» Required work
Write out once more the lines running from the top of the entries below to the line with "Given: Click the yellow warning triangle icon", both ends included.

» Dataset records
----------------

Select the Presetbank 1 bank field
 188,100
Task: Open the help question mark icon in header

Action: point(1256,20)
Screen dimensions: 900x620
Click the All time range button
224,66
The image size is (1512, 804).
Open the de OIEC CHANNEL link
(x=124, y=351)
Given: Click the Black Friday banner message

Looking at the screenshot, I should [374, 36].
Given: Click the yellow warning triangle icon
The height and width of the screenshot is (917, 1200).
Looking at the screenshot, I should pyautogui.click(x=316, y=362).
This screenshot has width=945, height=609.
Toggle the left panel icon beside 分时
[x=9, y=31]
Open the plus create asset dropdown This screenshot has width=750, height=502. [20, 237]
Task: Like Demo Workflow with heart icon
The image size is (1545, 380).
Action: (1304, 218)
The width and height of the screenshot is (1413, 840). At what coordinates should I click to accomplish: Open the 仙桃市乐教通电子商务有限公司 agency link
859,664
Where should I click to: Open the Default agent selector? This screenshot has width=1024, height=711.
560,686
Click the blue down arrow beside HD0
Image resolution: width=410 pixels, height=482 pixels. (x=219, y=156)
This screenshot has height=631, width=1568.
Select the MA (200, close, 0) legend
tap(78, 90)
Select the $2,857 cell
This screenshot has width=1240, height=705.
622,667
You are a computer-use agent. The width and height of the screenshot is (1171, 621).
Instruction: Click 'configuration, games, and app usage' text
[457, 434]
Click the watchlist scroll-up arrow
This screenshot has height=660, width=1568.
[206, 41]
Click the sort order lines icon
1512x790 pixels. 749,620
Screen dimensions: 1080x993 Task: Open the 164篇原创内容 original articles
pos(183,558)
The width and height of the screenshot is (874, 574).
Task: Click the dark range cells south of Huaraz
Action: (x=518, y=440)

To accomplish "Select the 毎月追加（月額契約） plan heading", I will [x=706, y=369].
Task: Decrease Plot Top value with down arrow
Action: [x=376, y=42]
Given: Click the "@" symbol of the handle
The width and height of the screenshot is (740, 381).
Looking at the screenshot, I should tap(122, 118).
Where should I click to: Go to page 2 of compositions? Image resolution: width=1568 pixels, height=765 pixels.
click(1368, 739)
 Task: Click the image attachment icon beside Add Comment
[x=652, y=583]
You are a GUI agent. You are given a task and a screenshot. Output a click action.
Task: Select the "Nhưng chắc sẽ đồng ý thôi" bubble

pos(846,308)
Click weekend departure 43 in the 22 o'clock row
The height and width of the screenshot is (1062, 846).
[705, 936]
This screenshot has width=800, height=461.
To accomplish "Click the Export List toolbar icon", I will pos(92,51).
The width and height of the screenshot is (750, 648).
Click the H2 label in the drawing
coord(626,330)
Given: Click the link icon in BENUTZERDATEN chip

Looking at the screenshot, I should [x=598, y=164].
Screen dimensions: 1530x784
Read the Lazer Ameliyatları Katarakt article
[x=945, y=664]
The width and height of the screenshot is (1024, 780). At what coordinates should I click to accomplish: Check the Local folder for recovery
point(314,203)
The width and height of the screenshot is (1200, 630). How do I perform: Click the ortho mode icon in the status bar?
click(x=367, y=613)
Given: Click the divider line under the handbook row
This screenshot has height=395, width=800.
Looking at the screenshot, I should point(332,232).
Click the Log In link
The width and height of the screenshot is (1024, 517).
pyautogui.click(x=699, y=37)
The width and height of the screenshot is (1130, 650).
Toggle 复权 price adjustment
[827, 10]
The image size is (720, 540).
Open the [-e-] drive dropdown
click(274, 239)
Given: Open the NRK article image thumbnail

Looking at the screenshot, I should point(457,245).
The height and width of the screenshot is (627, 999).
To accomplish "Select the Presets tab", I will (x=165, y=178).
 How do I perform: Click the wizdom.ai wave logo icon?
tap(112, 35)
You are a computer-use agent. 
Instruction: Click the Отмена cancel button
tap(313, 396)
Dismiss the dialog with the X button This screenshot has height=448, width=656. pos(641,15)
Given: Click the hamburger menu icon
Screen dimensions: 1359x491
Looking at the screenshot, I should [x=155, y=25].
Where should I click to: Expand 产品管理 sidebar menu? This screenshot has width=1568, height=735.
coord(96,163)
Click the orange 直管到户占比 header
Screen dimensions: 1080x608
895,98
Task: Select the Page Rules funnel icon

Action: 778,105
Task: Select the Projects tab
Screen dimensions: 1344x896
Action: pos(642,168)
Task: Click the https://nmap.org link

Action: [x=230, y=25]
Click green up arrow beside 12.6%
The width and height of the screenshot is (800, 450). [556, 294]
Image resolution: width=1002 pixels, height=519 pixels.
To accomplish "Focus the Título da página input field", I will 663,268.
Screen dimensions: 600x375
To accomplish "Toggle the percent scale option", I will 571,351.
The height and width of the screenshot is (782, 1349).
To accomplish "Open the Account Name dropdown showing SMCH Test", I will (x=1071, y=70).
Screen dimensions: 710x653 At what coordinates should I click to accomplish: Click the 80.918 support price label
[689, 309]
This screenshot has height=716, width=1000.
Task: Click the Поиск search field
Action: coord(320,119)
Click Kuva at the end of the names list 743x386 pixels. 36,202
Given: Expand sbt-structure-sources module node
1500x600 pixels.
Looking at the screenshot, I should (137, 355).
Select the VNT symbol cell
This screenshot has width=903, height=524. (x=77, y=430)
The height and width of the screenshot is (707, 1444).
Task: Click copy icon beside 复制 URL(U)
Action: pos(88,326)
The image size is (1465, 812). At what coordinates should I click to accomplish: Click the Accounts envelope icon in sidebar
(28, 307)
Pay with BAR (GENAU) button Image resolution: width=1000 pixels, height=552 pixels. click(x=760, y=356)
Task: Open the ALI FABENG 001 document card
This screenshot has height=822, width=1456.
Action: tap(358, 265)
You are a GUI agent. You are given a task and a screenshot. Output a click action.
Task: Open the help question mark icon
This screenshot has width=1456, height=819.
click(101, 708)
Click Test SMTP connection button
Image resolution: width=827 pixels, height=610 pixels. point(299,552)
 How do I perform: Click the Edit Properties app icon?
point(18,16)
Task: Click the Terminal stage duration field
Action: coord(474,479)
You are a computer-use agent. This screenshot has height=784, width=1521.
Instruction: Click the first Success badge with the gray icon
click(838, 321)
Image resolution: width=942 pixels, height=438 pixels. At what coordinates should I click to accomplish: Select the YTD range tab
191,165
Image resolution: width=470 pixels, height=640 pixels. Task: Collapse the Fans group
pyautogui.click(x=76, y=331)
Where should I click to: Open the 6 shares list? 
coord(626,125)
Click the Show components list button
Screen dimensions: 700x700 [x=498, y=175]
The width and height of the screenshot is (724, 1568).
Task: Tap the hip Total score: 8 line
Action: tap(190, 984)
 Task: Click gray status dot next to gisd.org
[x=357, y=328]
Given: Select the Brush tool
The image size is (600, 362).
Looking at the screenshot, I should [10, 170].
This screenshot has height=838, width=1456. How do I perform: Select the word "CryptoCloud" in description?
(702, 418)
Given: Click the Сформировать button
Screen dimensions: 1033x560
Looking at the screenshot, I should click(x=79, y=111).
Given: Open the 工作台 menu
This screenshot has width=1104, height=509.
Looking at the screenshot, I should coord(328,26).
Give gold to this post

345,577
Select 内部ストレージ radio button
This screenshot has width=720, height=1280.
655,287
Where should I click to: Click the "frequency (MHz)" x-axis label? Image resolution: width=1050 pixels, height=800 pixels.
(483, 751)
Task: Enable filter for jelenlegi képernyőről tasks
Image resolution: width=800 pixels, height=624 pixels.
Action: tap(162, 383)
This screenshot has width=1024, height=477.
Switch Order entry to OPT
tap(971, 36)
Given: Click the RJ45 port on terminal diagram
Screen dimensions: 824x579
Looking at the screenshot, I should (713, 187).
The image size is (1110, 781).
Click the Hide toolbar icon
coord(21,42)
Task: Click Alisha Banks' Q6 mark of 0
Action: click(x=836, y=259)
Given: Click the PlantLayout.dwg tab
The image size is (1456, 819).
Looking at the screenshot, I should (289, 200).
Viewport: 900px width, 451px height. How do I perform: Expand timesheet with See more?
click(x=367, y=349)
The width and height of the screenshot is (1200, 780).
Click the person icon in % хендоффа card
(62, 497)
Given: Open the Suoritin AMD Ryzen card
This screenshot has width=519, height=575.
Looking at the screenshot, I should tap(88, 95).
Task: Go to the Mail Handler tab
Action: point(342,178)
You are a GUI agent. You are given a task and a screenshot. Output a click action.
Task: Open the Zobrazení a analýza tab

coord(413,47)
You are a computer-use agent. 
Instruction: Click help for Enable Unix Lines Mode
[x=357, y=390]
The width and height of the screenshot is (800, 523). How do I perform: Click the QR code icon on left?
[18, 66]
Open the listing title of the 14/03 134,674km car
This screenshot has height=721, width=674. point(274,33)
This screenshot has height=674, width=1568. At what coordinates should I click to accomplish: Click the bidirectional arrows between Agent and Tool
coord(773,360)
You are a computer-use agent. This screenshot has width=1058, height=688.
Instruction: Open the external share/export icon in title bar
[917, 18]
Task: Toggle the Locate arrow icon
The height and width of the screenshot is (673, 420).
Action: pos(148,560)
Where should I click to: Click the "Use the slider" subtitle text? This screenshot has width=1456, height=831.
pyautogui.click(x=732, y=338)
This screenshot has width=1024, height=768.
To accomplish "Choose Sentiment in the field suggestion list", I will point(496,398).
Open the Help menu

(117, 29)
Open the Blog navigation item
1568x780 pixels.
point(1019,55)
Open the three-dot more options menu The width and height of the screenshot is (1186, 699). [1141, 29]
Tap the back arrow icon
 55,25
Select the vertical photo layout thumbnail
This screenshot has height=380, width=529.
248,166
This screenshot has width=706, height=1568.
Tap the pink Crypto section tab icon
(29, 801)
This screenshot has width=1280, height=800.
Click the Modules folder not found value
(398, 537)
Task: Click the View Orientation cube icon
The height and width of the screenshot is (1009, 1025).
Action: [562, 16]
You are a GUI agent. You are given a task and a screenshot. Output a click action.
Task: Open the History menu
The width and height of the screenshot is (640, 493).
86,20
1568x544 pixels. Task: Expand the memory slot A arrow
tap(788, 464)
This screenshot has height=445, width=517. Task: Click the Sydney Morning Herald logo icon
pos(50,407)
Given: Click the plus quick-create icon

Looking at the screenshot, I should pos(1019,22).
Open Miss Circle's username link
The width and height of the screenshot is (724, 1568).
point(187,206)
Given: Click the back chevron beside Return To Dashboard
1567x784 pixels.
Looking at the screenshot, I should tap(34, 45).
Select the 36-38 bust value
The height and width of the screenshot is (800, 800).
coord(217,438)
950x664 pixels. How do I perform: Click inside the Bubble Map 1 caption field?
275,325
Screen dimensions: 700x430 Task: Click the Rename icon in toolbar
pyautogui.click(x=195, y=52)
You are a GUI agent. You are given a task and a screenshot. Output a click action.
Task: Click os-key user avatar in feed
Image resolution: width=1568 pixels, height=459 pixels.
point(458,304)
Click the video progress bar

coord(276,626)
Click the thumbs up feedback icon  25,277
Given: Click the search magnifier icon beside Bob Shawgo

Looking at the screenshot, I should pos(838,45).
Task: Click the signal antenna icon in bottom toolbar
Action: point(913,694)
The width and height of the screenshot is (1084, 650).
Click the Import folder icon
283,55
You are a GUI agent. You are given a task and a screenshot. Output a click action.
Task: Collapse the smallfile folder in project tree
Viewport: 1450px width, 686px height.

----------------

» Answer area
Select the Presetbank 1 bank field
 188,100
Task: Open the help question mark icon in header

Action: point(1256,20)
Screen dimensions: 900x620
Click the All time range button
224,66
The image size is (1512, 804).
Open the de OIEC CHANNEL link
(x=124, y=351)
Given: Click the Black Friday banner message

Looking at the screenshot, I should [374, 36].
Given: Click the yellow warning triangle icon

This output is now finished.